START DATASET
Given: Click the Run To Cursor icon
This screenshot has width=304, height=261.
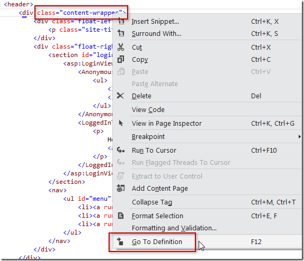Looking at the screenshot, I should pos(121,150).
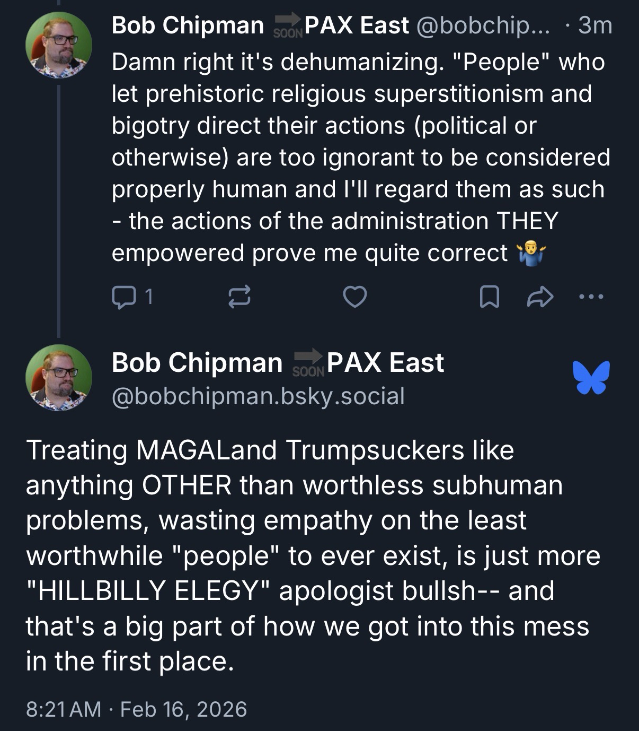Click Bob Chipman's name above 'Damn right'

click(188, 25)
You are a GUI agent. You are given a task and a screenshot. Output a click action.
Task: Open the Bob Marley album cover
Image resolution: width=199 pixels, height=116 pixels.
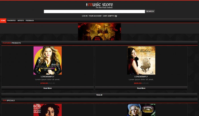pos(47,110)
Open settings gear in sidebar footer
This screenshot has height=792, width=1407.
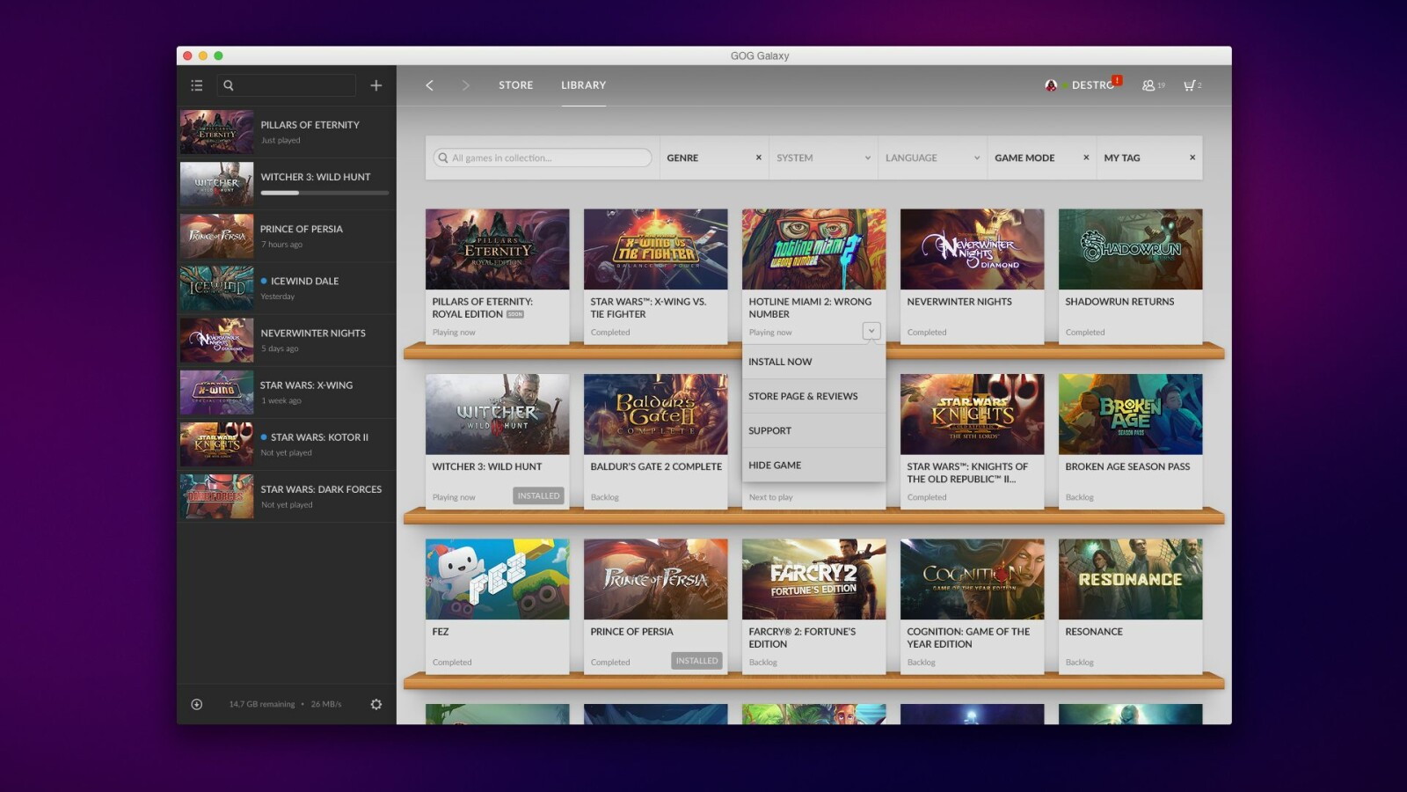(375, 704)
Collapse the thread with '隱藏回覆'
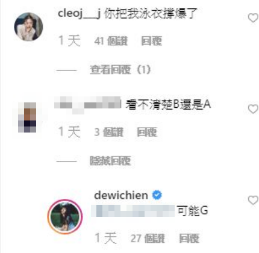Screen dimensions: 259x253 point(110,161)
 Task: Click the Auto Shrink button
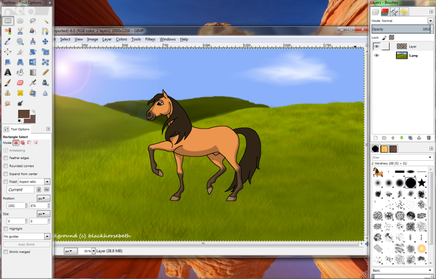coord(27,244)
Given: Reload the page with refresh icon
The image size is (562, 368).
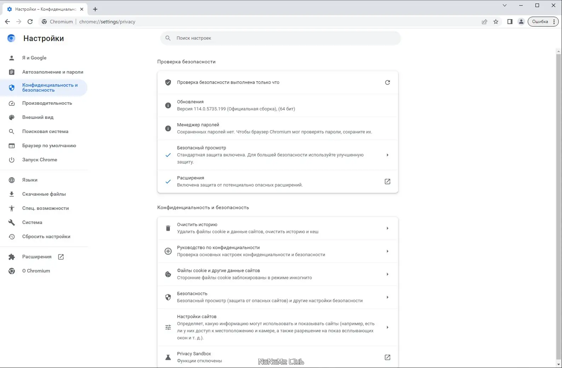Looking at the screenshot, I should click(x=30, y=22).
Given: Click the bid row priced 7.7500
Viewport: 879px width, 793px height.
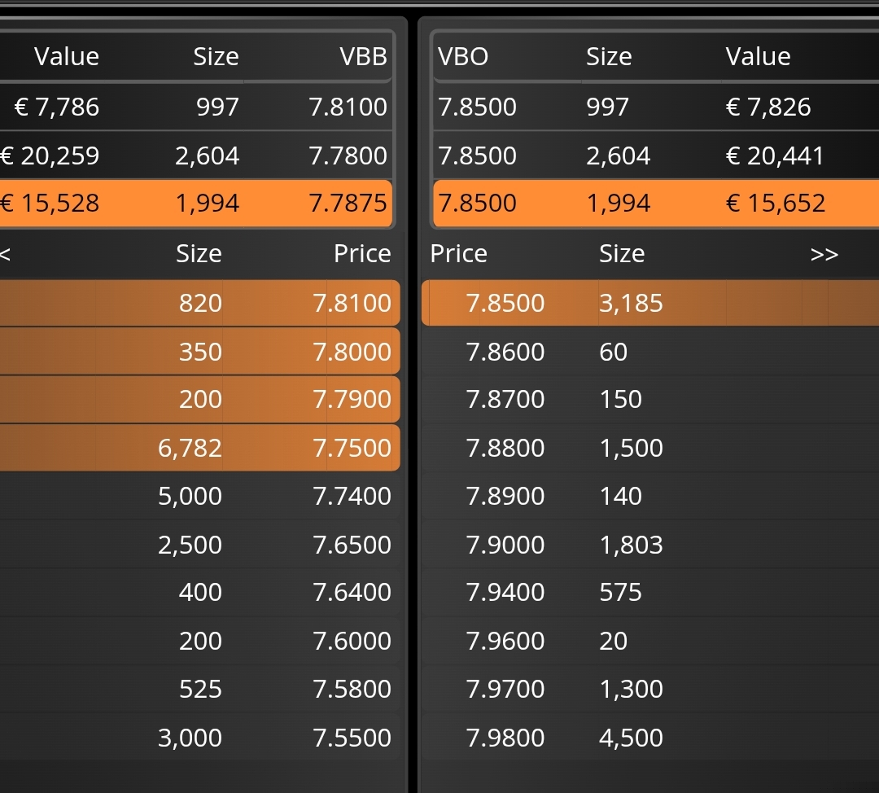Looking at the screenshot, I should (199, 448).
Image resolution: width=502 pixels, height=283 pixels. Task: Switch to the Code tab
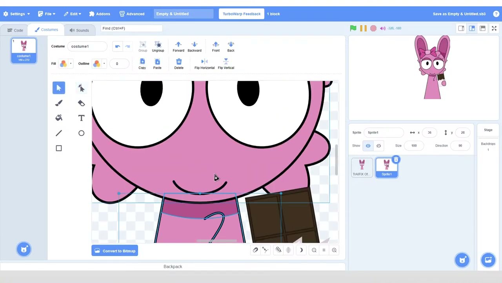coord(15,30)
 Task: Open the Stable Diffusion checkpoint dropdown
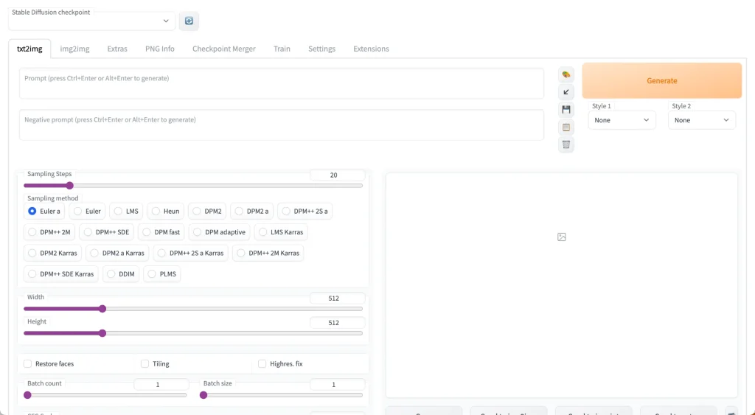91,22
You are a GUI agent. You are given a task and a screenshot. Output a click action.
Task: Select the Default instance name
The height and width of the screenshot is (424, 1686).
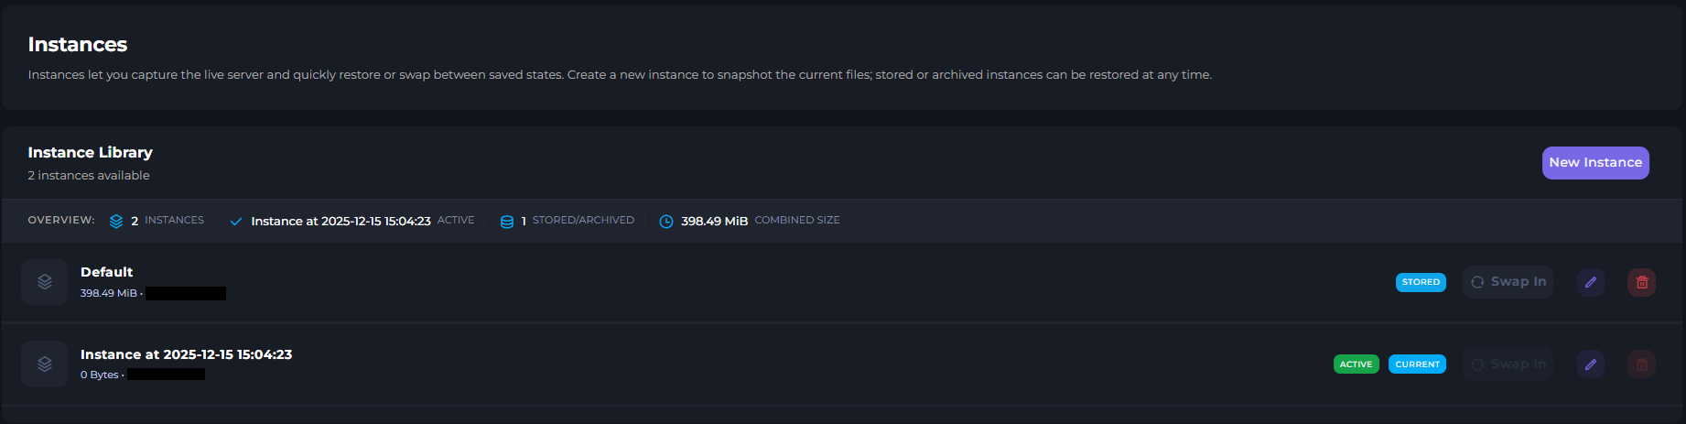click(x=106, y=272)
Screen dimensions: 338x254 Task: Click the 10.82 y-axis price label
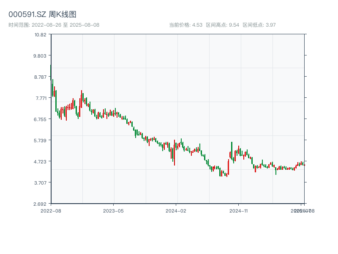point(41,34)
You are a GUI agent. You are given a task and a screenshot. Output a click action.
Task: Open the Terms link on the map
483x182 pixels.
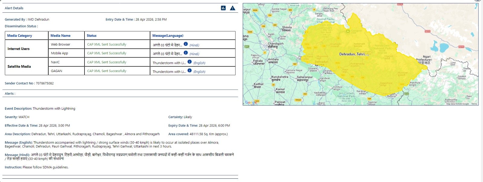tap(474, 104)
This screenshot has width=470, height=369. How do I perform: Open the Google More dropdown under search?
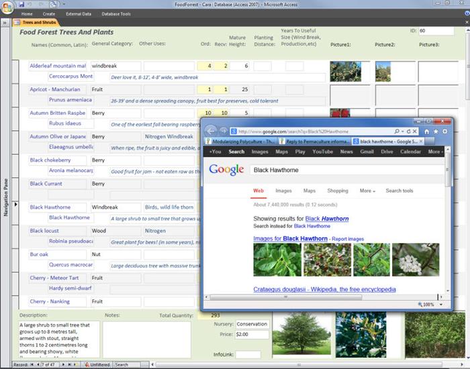[x=367, y=191]
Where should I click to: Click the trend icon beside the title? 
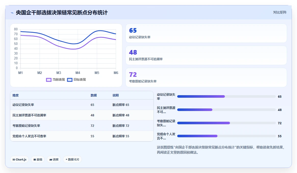point(12,13)
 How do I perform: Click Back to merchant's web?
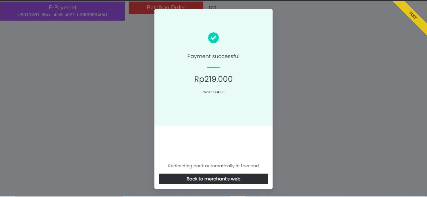pos(214,179)
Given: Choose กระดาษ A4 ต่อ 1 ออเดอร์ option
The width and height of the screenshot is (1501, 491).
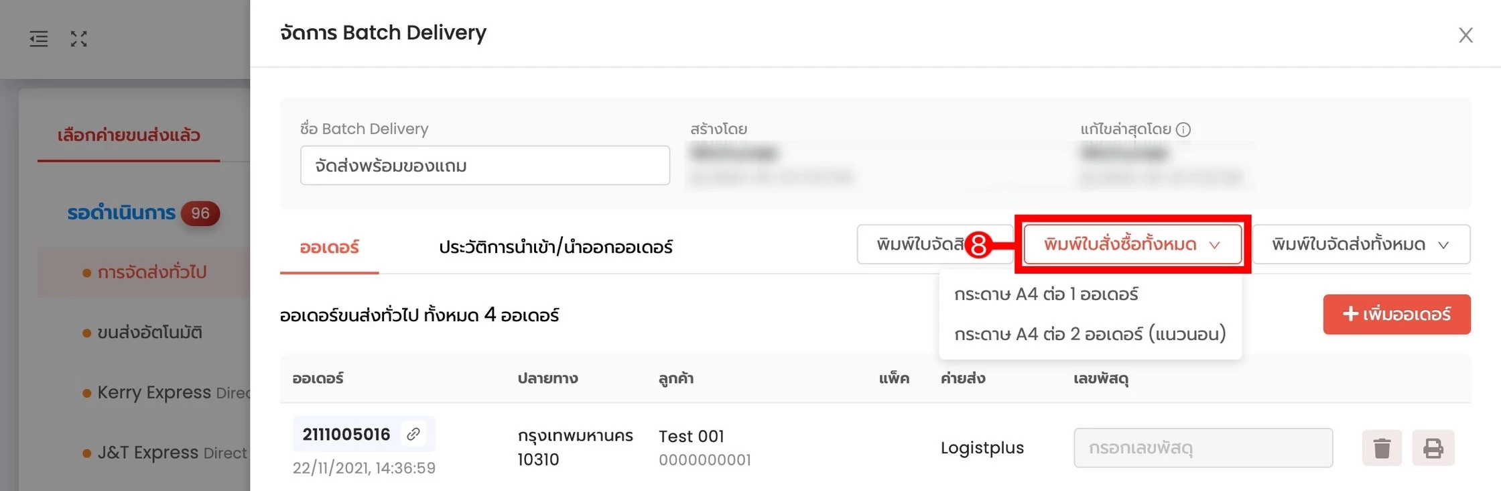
END DATASET
WHAT IS BEING ASKED: Give back the material above exactly, without pictures.

SOLUTION TO THIS PROBLEM:
Given: Click the Run To Cursor icon
This screenshot has width=304, height=261.
Looking at the screenshot, I should pos(121,150).
Click Bob Chipman's name above 'Damn right'

click(188, 25)
You are a GUI agent. You are given a task and a screenshot. Output a click action.
Task: Open the Bob Marley album cover
Image resolution: width=199 pixels, height=116 pixels.
pos(47,110)
Open settings gear in sidebar footer
This screenshot has height=792, width=1407.
(375, 704)
Collapse the thread with '隱藏回覆'
Screen dimensions: 259x253 point(110,161)
 Task: Click the Auto Shrink button
coord(27,244)
Given: Reload the page with refresh icon
The image size is (562, 368).
Looking at the screenshot, I should click(x=30, y=22).
Given: Click the bid row priced 7.7500
Viewport: 879px width, 793px height.
Looking at the screenshot, I should (199, 448).
Image resolution: width=502 pixels, height=283 pixels. Task: Switch to the Code tab
coord(15,30)
 Task: Open the Stable Diffusion checkpoint dropdown
91,22
You are a GUI agent. You are given a task and a screenshot. Output a click action.
Task: Select the Default instance name
The height and width of the screenshot is (424, 1686).
click(x=106, y=272)
Screen dimensions: 338x254 Task: Click the 10.82 y-axis price label
point(41,34)
You are a GUI agent. You are given a task and a screenshot. Output a click action.
Task: Open the Terms link on the map
483x182 pixels.
tap(474, 104)
This screenshot has width=470, height=369. How do I perform: Open the Google More dropdown under search?
[x=367, y=191]
Where should I click to: Click the trend icon beside the title? 
point(12,13)
 How do I perform: Click Back to merchant's web?
pos(214,179)
Given: Choose กระดาษ A4 ต่อ 1 ออเดอร์ option
The width and height of the screenshot is (1501, 491).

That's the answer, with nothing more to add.